:: Passage for review
She also wrote in the Notes [6]:-
Again, [the Analytical Engine] might act upon other things besides
number, were objects found whose mutual fundamental relations could
be expressed by those of the abstract science of operations, and
which should be also susceptible of adaptations to the action of the
operating notation and mechanism of the engine . . . Supposing, for
instance, that the fundamental relations of pitched sounds in the
science of harmony and of musical composition were susceptible of
such expression and adaptations, the engine might compose elaborate
and scientific pieces of music of any degree of complexity or extent.
Lovelace's Notes were published in Richard Taylor's Scientific
Memoirs Volume 3 in 1843 with the author's name given as AAL. This
was the high point of her achievements and for a while she basked in
the admiration that she received from her friends who knew who AAL
was, but already these friends were showing concern about her health.
By the end of the year she was taking several medicines for different
health problems which troubled her.
Following the publication of the Notes her life deteriorated, almost
certainly the lack of a scientific project, and particularly the fact
that she lacked friends with whom she could discuss mathematical and
scientific problems, being a major reason for her decline. Certainly
she regarded the Notes as her first mathematical publication and
wrote in many letters about the many mathematical works that she
anticipated would follow. She considered writing a long review,
perhaps in the style of her Notes, of Ohm's work On galvanic series,
mathematically determined but Babbage, who she looked to for
encouragement, was becoming depressed at his own lack of success with
financing the development of his computers and failed to give her the
necessary support. In 1844 Lovelace wrote to De Morgan's wife saying
that because of a recent illness:-
... I have been utterly unable to think even of my studies. I
yesterday resumed them; but for some time I must only give them half
an hour to an hour a day. Pray tell Mr De Morgan all this; he must
wonder at not having heard from me.
Lovelace flirted with several of her male acquaintances and there
were several scandals. Her husband made sure that over 100 of her
letters to such friends were destroyed. There was also a problem with
over indulgence in wine which became worse when drinking with her
meals changed to drinking instead of meals. At one point she
considered writing a scientific study of the effects of opium and
wine gained from her own experiences. Gambling on horses was another
passion in these years and she pawned some of her jewels to finance
it. She owed 2000 in gambling debts when she died.
::::
● Work to be completed:
From the passage on Lovelace, pull out word for word the part that opens with the words containing "She also wrote" and closes with "complexity or extent.". The lines that follow have no connection to the passage on Lovelace.
:: Collected data
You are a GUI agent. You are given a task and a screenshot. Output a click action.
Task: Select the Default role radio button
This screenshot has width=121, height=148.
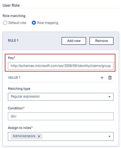pos(5,23)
::::
● Task answer:
She also wrote in the Notes [6]:-
Again, [the Analytical Engine] might act upon other things besides
number, were objects found whose mutual fundamental relations could
be expressed by those of the abstract science of operations, and
which should be also susceptible of adaptations to the action of the
operating notation and mechanism of the engine . . . Supposing, for
instance, that the fundamental relations of pitched sounds in the
science of harmony and of musical composition were susceptible of
such expression and adaptations, the engine might compose elaborate
and scientific pieces of music of any degree of complexity or extent.